■ **Exercise goal**
Look through the lines below and extract each one that contains "tile".

■ **Records supplied**

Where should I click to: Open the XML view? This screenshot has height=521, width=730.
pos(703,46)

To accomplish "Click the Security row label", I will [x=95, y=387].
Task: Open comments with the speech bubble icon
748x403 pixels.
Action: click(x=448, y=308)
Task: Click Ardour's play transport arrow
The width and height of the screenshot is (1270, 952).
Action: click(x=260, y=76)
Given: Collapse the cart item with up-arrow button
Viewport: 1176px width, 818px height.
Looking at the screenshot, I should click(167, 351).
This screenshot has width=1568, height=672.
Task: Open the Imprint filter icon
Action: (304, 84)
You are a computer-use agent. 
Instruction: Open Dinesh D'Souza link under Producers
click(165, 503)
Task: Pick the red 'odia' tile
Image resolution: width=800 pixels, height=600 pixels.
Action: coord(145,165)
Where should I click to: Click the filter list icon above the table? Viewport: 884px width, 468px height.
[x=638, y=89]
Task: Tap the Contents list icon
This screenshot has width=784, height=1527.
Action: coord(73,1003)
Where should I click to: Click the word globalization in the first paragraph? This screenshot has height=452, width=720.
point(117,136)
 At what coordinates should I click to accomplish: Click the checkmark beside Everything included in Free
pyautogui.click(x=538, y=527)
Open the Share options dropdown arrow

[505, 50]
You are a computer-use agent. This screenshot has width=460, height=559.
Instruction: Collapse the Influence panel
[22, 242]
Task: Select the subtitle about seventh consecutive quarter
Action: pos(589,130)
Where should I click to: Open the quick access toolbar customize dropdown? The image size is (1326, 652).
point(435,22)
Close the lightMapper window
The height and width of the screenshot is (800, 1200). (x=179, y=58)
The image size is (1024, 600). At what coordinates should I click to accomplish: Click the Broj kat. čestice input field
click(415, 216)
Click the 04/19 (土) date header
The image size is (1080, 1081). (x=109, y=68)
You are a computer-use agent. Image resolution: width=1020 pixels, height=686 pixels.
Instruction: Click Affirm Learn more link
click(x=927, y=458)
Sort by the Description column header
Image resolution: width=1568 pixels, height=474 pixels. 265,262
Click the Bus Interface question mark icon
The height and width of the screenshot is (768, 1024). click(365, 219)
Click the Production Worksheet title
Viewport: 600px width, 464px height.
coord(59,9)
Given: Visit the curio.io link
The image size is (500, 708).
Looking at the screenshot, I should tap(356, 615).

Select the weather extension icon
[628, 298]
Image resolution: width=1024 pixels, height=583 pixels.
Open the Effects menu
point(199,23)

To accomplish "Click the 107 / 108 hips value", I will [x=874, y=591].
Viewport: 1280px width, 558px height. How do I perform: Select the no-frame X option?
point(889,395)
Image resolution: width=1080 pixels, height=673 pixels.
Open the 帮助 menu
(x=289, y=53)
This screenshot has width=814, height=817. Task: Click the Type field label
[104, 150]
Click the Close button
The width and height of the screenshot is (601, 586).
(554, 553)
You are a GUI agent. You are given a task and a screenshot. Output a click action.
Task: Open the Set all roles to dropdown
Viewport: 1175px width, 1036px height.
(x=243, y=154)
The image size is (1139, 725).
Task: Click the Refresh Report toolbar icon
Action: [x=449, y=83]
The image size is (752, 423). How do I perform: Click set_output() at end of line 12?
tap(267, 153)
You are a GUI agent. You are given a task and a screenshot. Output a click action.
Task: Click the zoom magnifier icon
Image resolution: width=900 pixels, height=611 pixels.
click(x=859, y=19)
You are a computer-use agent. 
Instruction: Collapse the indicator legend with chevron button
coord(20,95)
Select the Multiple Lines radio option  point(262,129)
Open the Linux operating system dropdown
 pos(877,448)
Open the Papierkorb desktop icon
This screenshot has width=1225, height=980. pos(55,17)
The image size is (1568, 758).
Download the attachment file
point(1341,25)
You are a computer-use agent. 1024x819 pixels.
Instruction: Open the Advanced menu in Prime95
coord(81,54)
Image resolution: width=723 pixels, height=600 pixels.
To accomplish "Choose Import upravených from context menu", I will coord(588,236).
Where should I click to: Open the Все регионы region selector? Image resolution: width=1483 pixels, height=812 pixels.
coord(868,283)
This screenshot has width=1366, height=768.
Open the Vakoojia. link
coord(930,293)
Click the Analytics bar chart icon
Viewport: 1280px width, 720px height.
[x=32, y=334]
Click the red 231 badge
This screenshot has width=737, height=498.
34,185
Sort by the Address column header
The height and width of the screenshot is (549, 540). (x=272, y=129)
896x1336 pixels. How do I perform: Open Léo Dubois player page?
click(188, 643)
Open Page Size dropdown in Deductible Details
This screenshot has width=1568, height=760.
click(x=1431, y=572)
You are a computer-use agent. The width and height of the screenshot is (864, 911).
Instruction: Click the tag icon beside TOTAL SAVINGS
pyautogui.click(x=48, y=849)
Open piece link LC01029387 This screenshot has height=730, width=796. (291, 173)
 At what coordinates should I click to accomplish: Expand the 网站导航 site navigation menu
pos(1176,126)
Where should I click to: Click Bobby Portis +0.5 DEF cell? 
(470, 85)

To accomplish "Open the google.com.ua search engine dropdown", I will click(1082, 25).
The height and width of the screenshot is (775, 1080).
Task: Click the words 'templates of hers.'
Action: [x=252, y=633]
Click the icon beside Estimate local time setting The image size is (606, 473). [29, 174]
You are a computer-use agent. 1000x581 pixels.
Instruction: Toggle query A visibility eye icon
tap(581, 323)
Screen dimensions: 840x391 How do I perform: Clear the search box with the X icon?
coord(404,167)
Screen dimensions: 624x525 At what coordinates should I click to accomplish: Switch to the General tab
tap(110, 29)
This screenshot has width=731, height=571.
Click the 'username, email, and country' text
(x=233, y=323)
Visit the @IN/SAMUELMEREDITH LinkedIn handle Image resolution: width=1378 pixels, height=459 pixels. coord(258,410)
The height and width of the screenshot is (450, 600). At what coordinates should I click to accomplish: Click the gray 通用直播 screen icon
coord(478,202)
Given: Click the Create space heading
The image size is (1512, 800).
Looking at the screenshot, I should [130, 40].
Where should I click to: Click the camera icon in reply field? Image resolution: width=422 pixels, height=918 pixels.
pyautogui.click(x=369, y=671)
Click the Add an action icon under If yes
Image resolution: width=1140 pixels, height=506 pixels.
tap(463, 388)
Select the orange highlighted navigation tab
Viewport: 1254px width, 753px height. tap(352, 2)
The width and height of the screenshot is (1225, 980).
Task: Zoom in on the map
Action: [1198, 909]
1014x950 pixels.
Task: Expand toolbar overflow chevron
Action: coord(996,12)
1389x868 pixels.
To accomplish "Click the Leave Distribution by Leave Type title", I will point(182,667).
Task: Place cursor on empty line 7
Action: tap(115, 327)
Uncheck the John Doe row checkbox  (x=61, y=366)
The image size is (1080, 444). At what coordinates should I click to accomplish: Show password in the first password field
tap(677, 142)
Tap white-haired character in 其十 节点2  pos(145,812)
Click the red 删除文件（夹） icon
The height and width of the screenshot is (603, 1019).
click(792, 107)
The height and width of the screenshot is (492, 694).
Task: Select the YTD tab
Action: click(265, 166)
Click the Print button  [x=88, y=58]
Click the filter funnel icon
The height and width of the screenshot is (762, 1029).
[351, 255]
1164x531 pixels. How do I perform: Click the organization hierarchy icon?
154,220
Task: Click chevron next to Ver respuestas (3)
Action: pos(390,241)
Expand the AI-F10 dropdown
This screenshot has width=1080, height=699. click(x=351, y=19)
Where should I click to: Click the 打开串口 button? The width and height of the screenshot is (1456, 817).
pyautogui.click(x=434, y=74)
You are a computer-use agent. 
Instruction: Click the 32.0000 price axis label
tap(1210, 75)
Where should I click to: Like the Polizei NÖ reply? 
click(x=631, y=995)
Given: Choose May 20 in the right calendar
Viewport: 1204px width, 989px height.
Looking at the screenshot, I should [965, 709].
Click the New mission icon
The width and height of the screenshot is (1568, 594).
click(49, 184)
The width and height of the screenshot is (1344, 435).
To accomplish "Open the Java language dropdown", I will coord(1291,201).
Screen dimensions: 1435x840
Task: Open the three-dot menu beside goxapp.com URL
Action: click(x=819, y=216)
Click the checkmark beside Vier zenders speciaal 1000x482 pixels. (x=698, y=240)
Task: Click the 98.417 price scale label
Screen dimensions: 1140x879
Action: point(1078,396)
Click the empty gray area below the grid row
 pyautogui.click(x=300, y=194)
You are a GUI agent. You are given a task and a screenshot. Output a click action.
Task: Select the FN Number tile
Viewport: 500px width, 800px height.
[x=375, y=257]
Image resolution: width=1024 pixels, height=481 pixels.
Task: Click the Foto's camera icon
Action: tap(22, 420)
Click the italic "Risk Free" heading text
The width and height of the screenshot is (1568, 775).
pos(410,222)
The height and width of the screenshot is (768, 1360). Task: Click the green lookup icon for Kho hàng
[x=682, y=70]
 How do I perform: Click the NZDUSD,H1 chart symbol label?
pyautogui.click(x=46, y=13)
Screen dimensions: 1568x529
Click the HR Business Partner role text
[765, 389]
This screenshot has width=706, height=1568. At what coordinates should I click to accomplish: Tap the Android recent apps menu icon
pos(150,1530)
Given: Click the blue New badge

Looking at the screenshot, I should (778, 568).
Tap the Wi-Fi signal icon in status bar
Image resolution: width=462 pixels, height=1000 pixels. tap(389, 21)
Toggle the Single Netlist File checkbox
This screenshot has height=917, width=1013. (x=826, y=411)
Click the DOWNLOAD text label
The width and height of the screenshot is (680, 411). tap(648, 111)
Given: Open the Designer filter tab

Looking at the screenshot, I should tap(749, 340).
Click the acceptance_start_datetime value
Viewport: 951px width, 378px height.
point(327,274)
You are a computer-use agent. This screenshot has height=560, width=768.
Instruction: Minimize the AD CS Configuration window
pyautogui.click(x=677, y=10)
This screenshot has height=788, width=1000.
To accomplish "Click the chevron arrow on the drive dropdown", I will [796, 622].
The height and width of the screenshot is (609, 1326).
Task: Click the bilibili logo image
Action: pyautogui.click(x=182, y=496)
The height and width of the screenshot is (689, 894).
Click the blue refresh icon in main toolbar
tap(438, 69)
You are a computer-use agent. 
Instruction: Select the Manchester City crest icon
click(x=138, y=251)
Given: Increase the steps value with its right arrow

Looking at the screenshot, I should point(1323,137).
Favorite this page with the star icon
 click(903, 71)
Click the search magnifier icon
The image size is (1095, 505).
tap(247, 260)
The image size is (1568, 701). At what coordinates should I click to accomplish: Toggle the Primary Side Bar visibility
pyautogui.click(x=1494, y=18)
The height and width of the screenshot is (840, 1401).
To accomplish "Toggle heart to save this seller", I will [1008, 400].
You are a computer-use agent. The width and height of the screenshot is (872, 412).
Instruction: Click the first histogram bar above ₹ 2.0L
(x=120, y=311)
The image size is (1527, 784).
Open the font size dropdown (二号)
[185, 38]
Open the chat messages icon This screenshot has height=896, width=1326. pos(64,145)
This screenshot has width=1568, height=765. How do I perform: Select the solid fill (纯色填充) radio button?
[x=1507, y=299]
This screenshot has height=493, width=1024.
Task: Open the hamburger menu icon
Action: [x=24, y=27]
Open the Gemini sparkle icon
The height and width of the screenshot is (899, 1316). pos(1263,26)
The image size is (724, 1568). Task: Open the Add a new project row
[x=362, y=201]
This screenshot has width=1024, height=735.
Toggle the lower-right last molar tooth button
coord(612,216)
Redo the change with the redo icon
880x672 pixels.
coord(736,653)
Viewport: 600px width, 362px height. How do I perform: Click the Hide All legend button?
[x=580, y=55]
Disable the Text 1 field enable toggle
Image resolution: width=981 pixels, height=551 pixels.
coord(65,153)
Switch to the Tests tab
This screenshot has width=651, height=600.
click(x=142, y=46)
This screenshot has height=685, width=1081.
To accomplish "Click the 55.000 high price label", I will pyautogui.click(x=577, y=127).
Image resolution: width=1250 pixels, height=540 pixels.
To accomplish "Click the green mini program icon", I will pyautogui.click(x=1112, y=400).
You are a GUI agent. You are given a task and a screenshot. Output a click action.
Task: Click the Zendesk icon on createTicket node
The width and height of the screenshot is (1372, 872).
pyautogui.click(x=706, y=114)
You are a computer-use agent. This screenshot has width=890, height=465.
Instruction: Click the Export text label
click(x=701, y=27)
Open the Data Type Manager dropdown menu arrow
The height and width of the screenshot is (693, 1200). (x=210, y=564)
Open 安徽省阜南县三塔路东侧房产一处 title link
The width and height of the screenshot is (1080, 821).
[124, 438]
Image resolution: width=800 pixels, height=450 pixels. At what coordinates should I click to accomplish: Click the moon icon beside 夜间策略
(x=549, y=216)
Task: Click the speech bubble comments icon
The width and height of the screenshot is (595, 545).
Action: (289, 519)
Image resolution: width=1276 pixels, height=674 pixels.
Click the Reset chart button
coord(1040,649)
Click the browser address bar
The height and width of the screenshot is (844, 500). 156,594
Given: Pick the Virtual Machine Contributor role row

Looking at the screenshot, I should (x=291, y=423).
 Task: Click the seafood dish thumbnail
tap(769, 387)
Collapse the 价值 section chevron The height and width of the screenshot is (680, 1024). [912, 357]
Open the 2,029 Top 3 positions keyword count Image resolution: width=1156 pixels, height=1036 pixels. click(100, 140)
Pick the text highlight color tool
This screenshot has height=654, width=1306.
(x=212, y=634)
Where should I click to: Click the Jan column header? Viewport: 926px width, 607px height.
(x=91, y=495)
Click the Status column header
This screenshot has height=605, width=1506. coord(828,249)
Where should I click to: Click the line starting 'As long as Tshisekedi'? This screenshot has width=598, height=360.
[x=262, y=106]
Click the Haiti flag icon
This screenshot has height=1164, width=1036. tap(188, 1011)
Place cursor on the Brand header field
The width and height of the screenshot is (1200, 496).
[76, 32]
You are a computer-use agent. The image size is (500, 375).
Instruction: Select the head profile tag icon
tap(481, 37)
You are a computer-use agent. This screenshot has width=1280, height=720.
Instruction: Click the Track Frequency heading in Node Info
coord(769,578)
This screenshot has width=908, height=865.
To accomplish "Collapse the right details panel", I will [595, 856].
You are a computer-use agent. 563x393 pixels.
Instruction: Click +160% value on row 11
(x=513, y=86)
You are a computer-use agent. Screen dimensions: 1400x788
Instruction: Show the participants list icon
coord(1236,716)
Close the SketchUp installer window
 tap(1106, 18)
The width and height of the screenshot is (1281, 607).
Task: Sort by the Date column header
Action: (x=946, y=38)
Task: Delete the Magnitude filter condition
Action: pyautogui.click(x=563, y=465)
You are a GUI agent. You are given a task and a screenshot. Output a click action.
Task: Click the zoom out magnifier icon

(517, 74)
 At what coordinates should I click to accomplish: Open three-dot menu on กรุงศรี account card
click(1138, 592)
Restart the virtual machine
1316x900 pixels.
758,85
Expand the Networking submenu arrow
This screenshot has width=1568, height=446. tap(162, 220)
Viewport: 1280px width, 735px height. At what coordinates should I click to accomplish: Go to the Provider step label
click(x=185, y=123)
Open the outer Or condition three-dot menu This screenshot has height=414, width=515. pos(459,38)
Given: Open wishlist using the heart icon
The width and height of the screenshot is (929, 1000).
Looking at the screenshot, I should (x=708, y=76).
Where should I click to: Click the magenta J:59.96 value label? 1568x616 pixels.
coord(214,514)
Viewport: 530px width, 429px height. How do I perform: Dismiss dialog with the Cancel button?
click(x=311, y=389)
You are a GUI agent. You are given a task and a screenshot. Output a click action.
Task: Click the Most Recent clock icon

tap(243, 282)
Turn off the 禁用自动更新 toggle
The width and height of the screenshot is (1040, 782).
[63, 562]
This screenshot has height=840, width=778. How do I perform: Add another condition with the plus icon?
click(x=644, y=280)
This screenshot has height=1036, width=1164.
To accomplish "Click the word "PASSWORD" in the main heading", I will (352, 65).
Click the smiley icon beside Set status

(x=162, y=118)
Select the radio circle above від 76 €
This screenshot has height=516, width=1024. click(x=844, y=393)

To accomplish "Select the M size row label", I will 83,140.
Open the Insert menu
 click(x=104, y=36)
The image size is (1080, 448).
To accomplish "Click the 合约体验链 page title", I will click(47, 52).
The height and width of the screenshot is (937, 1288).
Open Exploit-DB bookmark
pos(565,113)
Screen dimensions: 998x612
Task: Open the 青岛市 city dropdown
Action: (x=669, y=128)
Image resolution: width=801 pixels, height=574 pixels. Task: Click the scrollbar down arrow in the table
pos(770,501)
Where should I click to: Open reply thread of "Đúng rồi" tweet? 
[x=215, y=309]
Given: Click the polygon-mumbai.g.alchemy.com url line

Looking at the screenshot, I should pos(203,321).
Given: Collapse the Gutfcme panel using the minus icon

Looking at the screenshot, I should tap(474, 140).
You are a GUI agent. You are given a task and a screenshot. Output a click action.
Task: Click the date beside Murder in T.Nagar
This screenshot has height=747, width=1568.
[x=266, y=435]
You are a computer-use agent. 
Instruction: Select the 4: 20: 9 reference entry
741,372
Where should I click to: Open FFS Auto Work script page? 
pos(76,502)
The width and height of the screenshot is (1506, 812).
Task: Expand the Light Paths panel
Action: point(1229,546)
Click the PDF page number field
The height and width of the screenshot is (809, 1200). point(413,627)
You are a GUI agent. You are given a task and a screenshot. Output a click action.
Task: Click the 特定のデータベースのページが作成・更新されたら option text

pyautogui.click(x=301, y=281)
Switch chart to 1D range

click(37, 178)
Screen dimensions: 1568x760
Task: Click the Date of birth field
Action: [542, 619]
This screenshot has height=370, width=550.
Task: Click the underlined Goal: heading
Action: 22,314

■ **Answer to this exercise**
Task: Pick the red 'odia' tile
Task: Select the FN Number tile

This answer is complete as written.